New York-based Neverware is on a mission to help you get the most out of your old computers. CloudReady, a custom Chromium OS build that it ships can be installed on an existing, old laptop and PC to bring some life into them. The company claims that it has already transformed more than 75,000 Windows PCs and Mac computers worldwide. And it's getting better with CloudReady getting dual-boot support.

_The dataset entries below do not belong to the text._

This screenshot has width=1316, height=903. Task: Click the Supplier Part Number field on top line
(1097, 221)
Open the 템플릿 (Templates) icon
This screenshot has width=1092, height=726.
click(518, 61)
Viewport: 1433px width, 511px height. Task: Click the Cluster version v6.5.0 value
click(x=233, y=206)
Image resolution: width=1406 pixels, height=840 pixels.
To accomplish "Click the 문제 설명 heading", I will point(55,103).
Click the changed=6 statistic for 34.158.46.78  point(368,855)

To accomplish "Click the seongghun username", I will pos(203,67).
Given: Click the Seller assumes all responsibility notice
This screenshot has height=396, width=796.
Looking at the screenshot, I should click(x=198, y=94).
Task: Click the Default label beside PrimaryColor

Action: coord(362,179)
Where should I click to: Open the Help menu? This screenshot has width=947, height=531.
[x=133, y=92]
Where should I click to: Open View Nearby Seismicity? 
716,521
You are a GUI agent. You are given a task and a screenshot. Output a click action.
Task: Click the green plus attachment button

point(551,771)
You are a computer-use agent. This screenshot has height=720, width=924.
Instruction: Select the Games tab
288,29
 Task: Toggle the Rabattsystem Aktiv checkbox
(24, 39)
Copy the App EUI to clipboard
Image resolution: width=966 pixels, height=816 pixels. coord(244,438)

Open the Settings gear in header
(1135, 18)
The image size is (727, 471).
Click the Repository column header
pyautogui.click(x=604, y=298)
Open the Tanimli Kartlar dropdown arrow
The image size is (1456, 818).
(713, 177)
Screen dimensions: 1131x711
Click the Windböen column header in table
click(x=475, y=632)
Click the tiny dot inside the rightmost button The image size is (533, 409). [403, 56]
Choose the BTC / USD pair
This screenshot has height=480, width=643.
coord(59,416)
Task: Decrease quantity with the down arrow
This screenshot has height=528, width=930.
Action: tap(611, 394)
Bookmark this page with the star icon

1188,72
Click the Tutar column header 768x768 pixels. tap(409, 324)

Neverware announced this week a new version of CloudReady that is aimed at schools and individuals who want to make maximum use of their existing PCs and laptops, which are now too slow to properly run demanding operating systems like Windows and OS X. The biggest attraction of CloudReady v45.3 is that it allows you to try the Chromium OS build without having to completely abandon Windows. CloudReady can be installed on a system with an existing Windows 7, 8, or Windows 10 machine provided the machine has UEFI firmware. With most modern Chromebooks and Chrome OS-based PCs sporting modest specifications, even mediocre specifications of an old laptop or PC should be able to run the open source Chromium OS smoothly.
The company claims that a range of laptops including Apple's MacBook models, Asus EeePC, Dell Inspiron 15, Dell Lattitude E5430, HP Probook models, HP Elitebook, HP Compaq, Lenovo Thinkpad, Lenovo Ideapad, Toshiba Satellite C55-B5100 support CloudReady. The dual-booting functionality, however, is available on certain models, as it requires a special UEFI requirement.
"Dual-boot CloudReady will let us get better use from even our newest computer labs," said Mike Roberts, Technology Director for Quinlan Independent School District in Texas. "It will give users the faster response and ease of use of a Chrome lab for most daily work, but the ability to reboot into Windows for heavier workloads like graphics or programming."
CloudReady can certainly come handy to people who want to get more out of their ageing laptops and desktops. It can also be significantly helpful to schools that currently cannot afford to buy new laptops. "The cost of embracing new technologies has been too high for too long," said Neverware President Andrew Bauer. "We want to remove the limit of just one operating system, so that the power of two platforms can be available to organisations and consumers without buying multiple devices."